Personale operativo quasi assente e ospiti “abitudinari” che si contano sulle dita di una mano, in uno a uno spazio action sin troppo limitato, laddove va a espletarsi entro i confini di un numero troppo esiguo di stanze; e ciò anche a fronte della circostanza che trattasi di un edificio multipiano. Assolutamente fuori luogo, poi, la gigantesca insegna luminosa che viene mostrata in alcune scene, in antitesi con una delle caratteristiche principali del posto, ovvero la segretezza e la massima discrezione.
Sbavature che danno contezza di una produzione travagliata e tenuta insieme con lo scotch.

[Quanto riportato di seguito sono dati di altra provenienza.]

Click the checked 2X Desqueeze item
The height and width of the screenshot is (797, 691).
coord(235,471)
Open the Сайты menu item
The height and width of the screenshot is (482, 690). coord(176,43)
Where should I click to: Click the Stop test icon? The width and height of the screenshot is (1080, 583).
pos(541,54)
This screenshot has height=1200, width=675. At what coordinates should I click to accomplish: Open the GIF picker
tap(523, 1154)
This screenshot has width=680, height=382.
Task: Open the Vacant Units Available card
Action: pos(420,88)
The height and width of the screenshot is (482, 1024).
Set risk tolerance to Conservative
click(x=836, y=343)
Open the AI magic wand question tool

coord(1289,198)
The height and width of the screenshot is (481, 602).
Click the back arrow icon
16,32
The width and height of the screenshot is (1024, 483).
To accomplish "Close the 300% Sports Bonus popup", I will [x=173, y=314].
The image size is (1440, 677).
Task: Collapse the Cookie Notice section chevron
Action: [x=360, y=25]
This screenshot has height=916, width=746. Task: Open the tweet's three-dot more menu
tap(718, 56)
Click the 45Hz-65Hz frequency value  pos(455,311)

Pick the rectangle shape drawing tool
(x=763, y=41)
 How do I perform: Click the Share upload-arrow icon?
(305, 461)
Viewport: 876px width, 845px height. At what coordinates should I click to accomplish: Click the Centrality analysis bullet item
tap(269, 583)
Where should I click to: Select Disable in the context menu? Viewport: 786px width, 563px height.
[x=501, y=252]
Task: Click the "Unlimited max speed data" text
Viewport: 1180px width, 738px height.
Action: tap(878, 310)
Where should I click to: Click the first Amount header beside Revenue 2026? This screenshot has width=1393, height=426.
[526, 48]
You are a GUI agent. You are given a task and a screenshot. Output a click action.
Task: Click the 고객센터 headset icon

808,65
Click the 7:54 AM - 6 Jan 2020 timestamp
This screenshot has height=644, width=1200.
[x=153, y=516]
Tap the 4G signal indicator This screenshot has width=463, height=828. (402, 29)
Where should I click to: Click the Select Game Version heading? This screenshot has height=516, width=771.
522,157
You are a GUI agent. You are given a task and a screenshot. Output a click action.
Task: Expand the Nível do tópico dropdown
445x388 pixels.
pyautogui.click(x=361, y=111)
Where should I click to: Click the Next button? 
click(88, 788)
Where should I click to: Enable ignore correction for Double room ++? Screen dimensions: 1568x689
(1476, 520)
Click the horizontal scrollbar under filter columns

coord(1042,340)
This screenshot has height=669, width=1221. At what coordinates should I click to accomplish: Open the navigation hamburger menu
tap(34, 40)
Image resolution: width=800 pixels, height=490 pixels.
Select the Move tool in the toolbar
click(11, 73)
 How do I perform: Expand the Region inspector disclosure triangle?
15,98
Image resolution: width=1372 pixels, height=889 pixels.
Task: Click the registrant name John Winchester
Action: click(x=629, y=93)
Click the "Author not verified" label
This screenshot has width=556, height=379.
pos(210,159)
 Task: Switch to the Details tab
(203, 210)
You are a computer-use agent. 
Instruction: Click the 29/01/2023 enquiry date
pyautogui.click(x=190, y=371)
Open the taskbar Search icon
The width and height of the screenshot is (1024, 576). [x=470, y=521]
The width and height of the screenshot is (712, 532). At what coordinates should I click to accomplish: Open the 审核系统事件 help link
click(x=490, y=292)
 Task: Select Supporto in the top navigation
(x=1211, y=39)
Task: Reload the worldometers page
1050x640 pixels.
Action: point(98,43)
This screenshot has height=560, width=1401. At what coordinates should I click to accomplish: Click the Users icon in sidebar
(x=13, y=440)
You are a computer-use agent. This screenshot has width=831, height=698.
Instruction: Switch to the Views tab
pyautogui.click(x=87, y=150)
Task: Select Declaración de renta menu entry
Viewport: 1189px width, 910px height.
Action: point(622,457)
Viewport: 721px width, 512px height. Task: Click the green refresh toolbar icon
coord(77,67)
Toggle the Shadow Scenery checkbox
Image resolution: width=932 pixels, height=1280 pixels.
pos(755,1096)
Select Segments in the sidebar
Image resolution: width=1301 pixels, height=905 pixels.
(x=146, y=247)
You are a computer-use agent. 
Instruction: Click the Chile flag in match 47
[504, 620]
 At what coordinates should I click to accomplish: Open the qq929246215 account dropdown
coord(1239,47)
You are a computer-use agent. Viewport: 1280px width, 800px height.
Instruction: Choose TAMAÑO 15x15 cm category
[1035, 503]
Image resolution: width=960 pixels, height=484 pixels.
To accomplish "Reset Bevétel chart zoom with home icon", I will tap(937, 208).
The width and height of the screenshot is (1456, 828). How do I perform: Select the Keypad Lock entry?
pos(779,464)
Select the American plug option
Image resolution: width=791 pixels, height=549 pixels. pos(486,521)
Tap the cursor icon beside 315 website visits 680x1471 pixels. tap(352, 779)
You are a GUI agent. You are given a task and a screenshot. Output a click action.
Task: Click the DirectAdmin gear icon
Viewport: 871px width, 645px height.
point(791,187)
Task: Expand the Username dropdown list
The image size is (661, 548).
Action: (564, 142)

L’ambientazione western non è poi l’ideale a fronte dello scopo narrativa, con un albergo in cui i personaggi restano assediati in ragione di quella specie di armageddon che fuori si sta svolgendo.
Degni di nota il comparto tecnico, la fotografia di Chung Chung-hoon e le musiche di Cliff Martinez.
Segnaliamo Jeff Goldblum (L’uomo che, dopo Le ragazze della Terra sono facili, ha poi impersonato a più riprese lo scienziato fuori dagli schemi nella serie di Jurassic Park e il ruolo di gran maestro in Thor-Ragnarok) nelle vesti del boss del crimine che indossa sandali e Dave Bautista (“I Guardiani della Galassia 1&2”, con una comparsata anche in “Avengers-Endgame”), ormai abituato al ruolo dello spaccatutto di buon cuore.
Il “Core” della pellicola gravita, tuttavia, intorno attorno al personaggio di Jodie Foster, infermiera-custode che nasconde un cuore materno; un’attrice che può annoverare un palmares sontuoso, tuttavia qui irrimediabilmente fuori spartito nella maggior parte delle scene che il copione le va a cucire addosso; forse anche un filo infastidita dal campionario di battute un po’ troppo sopra le righe (per i suoi standard) e il pesante make-up, che la invecchia in modo financo eccessivo rispetto alle esigenze stesse della sceneggiatura.
Un film che poteva essere sviluppato meglio; ma è evidente che certi meccanismi produttivi – ahinoi fin troppo coercitivi a scapito della qualità generale, in ragione del “Dio Denaro” e dell’esigenza di produrre in serie e con tempi molto contenuti -, non l’avranno consentito.